*** Supplied information ***

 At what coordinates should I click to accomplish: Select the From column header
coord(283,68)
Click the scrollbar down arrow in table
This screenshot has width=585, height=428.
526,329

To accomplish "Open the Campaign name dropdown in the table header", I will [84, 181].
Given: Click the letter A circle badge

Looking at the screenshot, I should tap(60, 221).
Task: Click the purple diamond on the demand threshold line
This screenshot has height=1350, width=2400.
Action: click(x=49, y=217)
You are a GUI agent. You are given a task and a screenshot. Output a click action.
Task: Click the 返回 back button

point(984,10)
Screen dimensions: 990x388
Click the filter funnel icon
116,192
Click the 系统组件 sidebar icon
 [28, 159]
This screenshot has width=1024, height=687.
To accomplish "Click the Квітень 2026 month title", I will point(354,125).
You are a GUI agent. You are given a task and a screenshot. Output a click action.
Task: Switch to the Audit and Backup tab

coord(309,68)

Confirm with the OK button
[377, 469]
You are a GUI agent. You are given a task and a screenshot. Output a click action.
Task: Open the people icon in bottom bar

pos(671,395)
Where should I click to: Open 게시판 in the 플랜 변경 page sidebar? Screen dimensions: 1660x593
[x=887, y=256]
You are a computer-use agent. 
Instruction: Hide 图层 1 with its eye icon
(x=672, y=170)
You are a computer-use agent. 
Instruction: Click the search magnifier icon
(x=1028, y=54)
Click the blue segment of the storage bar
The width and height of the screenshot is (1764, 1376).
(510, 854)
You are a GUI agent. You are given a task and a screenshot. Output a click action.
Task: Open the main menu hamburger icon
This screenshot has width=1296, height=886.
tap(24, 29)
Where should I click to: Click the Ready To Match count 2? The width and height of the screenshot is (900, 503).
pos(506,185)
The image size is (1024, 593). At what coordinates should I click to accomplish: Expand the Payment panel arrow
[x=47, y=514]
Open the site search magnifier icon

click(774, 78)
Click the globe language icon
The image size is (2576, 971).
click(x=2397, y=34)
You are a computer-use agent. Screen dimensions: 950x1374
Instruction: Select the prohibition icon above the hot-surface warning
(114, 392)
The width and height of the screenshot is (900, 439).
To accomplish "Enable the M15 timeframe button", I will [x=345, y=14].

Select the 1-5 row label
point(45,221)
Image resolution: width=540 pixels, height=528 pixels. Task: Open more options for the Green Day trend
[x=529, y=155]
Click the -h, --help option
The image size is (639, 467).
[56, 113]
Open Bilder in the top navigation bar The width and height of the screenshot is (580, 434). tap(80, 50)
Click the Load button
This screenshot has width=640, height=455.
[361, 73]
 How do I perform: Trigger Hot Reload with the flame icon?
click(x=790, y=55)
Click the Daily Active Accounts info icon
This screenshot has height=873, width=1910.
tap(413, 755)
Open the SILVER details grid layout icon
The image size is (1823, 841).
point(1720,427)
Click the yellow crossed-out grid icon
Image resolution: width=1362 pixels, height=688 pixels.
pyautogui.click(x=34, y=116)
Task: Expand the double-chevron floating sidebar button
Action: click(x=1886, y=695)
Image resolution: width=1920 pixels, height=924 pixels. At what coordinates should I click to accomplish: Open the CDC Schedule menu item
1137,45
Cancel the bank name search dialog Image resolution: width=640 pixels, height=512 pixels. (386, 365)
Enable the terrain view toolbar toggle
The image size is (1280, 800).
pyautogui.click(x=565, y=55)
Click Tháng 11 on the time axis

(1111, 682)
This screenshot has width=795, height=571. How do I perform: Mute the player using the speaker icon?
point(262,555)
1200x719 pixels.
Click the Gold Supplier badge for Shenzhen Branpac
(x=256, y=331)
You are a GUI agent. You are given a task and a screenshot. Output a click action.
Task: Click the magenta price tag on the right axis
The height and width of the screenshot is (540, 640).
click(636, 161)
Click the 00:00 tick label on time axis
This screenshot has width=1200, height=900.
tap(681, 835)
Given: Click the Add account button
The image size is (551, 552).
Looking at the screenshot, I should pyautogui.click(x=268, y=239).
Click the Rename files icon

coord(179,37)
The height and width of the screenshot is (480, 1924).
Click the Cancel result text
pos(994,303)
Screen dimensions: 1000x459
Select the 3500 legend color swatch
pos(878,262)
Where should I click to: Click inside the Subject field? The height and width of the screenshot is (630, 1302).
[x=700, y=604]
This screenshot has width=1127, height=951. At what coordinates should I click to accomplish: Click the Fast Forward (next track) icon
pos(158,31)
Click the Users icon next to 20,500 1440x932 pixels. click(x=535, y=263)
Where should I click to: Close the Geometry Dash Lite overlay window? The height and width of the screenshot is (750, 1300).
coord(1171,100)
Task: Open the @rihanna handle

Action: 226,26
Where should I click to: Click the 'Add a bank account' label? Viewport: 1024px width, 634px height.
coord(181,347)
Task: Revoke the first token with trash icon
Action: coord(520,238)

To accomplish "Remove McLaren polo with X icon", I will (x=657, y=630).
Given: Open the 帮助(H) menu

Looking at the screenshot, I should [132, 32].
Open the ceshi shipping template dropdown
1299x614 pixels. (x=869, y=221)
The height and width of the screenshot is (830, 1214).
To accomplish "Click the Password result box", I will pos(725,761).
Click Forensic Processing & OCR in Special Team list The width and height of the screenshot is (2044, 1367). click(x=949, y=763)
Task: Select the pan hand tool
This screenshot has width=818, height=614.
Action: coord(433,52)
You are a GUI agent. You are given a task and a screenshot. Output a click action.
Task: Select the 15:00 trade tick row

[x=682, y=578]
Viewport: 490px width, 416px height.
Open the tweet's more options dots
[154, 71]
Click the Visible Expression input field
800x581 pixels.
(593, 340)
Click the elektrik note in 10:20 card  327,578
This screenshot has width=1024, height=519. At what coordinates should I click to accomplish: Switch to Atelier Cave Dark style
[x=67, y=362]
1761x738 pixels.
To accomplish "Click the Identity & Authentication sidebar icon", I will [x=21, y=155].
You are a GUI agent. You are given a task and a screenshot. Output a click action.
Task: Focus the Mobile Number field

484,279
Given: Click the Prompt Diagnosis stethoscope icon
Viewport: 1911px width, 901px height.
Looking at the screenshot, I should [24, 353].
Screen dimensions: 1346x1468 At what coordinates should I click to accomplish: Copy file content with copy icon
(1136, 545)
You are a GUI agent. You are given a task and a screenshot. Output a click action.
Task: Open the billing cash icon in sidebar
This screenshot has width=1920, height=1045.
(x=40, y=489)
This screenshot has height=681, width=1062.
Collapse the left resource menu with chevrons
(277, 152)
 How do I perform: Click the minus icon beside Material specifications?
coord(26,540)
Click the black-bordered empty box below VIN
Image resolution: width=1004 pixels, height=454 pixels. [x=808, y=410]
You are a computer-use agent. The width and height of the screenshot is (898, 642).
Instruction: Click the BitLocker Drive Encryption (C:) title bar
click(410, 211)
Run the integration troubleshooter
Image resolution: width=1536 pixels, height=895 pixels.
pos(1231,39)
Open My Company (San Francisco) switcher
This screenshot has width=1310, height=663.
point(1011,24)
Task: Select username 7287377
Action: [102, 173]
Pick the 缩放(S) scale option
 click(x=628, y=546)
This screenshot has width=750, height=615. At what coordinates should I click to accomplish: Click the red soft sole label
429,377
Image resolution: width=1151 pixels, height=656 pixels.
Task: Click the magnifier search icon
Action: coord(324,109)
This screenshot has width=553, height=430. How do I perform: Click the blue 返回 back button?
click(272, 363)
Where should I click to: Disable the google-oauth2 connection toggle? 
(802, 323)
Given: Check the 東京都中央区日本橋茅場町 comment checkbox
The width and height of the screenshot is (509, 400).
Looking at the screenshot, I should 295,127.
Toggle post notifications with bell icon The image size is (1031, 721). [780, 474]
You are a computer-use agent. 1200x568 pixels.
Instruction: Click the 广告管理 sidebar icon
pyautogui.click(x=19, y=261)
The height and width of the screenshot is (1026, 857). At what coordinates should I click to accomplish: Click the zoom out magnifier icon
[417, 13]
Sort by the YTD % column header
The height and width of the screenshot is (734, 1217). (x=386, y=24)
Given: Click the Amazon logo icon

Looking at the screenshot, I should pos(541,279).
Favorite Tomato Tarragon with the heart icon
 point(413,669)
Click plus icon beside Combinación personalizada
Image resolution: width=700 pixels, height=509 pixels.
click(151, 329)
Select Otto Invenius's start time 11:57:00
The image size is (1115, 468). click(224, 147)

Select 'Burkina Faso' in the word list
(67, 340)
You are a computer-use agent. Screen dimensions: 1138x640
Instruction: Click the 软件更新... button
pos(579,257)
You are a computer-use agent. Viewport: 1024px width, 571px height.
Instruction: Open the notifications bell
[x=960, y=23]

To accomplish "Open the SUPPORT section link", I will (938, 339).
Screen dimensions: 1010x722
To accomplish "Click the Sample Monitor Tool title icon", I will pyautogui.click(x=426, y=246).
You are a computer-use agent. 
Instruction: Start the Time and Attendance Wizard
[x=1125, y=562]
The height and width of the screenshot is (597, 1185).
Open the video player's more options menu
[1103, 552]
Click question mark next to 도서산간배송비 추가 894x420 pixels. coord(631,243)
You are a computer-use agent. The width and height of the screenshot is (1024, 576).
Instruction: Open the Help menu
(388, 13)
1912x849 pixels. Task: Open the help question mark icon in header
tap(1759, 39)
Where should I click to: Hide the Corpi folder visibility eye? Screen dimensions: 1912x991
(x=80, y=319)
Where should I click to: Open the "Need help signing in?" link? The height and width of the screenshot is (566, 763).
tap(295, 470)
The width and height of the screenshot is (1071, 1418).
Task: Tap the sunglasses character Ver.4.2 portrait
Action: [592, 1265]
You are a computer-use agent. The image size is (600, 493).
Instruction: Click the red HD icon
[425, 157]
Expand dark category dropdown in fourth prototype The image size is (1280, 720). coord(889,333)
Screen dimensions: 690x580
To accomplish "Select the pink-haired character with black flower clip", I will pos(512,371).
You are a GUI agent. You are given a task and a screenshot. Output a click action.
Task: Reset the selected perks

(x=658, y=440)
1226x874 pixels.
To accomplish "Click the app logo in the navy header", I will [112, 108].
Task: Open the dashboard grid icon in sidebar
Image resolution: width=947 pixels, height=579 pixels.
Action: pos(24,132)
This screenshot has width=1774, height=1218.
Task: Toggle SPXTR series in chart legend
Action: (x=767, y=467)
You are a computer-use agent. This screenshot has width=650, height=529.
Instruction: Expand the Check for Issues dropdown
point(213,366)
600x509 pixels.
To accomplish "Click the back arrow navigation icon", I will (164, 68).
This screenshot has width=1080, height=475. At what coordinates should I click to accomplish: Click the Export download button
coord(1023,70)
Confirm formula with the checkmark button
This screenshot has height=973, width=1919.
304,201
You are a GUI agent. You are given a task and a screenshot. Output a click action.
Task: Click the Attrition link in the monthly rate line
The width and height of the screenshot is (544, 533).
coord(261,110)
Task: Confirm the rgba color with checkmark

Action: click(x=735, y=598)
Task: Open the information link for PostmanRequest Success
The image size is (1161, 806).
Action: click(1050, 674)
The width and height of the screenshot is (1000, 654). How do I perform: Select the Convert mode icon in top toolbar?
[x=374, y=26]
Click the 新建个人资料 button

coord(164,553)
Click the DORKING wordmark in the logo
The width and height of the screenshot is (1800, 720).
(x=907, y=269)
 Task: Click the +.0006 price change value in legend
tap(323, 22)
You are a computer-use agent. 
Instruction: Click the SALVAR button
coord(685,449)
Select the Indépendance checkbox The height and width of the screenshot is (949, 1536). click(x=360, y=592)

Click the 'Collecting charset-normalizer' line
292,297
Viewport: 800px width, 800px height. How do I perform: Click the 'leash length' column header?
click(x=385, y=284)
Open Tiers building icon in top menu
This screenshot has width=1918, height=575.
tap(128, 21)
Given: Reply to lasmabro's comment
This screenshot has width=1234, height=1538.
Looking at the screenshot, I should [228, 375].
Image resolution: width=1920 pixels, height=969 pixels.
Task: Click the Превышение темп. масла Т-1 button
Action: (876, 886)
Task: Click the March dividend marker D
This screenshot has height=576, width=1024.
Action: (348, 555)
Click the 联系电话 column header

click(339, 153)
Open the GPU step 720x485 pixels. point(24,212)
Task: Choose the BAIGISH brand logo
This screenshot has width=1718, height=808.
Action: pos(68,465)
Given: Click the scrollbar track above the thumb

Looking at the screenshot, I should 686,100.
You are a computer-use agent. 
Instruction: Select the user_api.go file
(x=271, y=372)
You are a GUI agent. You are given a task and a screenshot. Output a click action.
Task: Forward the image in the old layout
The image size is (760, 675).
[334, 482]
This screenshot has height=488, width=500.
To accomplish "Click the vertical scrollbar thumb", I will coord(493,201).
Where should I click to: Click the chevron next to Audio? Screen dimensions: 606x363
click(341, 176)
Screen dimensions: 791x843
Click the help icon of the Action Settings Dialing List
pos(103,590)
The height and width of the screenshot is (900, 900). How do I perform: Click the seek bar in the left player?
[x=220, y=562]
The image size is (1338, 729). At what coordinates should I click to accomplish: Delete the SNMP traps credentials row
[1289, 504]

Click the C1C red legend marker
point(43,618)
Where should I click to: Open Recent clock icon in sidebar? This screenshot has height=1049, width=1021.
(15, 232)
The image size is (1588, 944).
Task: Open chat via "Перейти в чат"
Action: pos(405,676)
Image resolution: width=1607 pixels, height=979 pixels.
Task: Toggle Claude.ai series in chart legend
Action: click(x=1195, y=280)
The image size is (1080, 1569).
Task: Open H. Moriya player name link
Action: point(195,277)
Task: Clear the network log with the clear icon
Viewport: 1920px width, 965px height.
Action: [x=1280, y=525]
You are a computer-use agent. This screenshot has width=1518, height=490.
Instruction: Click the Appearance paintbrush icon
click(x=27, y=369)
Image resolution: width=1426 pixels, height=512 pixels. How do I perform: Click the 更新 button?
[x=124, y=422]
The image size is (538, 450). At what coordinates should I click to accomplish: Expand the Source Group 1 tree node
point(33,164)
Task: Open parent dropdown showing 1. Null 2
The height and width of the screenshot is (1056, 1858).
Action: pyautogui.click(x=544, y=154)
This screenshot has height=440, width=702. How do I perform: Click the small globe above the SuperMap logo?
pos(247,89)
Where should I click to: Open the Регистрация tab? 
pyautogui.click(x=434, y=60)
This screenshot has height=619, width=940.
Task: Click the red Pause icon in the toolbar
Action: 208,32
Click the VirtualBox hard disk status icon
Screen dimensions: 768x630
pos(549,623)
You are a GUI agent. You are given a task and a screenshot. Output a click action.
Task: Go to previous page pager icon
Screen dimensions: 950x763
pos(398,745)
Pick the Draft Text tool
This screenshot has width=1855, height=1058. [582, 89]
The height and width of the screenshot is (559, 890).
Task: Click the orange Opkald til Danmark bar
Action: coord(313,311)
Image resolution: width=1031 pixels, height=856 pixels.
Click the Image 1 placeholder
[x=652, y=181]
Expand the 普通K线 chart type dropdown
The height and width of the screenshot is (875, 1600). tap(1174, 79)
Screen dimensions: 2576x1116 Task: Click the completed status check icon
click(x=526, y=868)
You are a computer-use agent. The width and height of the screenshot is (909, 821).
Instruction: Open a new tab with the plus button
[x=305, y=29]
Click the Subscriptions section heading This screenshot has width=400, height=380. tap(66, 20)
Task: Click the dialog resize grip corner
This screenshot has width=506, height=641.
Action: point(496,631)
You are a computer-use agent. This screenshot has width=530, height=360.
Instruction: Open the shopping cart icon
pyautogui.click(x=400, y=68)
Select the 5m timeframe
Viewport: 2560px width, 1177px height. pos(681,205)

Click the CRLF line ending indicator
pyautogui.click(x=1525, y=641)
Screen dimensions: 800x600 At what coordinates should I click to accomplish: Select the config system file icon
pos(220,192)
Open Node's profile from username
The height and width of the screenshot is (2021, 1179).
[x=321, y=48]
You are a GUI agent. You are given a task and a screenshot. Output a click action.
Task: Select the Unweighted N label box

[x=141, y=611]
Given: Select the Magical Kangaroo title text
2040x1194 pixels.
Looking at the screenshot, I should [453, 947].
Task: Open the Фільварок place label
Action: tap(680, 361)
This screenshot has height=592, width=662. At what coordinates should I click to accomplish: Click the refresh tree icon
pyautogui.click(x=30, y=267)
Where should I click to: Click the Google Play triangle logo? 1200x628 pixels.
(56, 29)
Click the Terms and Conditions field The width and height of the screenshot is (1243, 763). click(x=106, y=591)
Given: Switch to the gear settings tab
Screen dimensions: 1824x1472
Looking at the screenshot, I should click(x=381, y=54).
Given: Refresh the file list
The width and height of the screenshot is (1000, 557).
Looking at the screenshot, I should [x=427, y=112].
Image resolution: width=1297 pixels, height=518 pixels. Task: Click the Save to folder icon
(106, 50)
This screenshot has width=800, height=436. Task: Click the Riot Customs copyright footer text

*** End of Supplied information ***

== Task ==
Each line from the one that includes "has width=530, height=360." down to the close of the records above is to be given again exactly, and no other line is to appear.

== Answer section ==
You are a computer-use agent. This screenshot has width=530, height=360.
Instruction: Open the shopping cart icon
pyautogui.click(x=400, y=68)
Select the 5m timeframe
Viewport: 2560px width, 1177px height. pos(681,205)

Click the CRLF line ending indicator
pyautogui.click(x=1525, y=641)
Screen dimensions: 800x600 At what coordinates should I click to accomplish: Select the config system file icon
pos(220,192)
Open Node's profile from username
The height and width of the screenshot is (2021, 1179).
[x=321, y=48]
You are a GUI agent. You are given a task and a screenshot. Output a click action.
Task: Select the Unweighted N label box

[x=141, y=611]
Given: Select the Magical Kangaroo title text
2040x1194 pixels.
Looking at the screenshot, I should [453, 947].
Task: Open the Фільварок place label
Action: tap(680, 361)
This screenshot has height=592, width=662. At what coordinates should I click to accomplish: Click the refresh tree icon
pyautogui.click(x=30, y=267)
Where should I click to: Click the Google Play triangle logo? 1200x628 pixels.
(56, 29)
Click the Terms and Conditions field The width and height of the screenshot is (1243, 763). click(x=106, y=591)
Given: Switch to the gear settings tab
Screen dimensions: 1824x1472
Looking at the screenshot, I should click(x=381, y=54).
Given: Refresh the file list
The width and height of the screenshot is (1000, 557).
Looking at the screenshot, I should [x=427, y=112].
Image resolution: width=1297 pixels, height=518 pixels. Task: Click the Save to folder icon
(106, 50)
This screenshot has width=800, height=436. Task: Click the Riot Customs copyright footer text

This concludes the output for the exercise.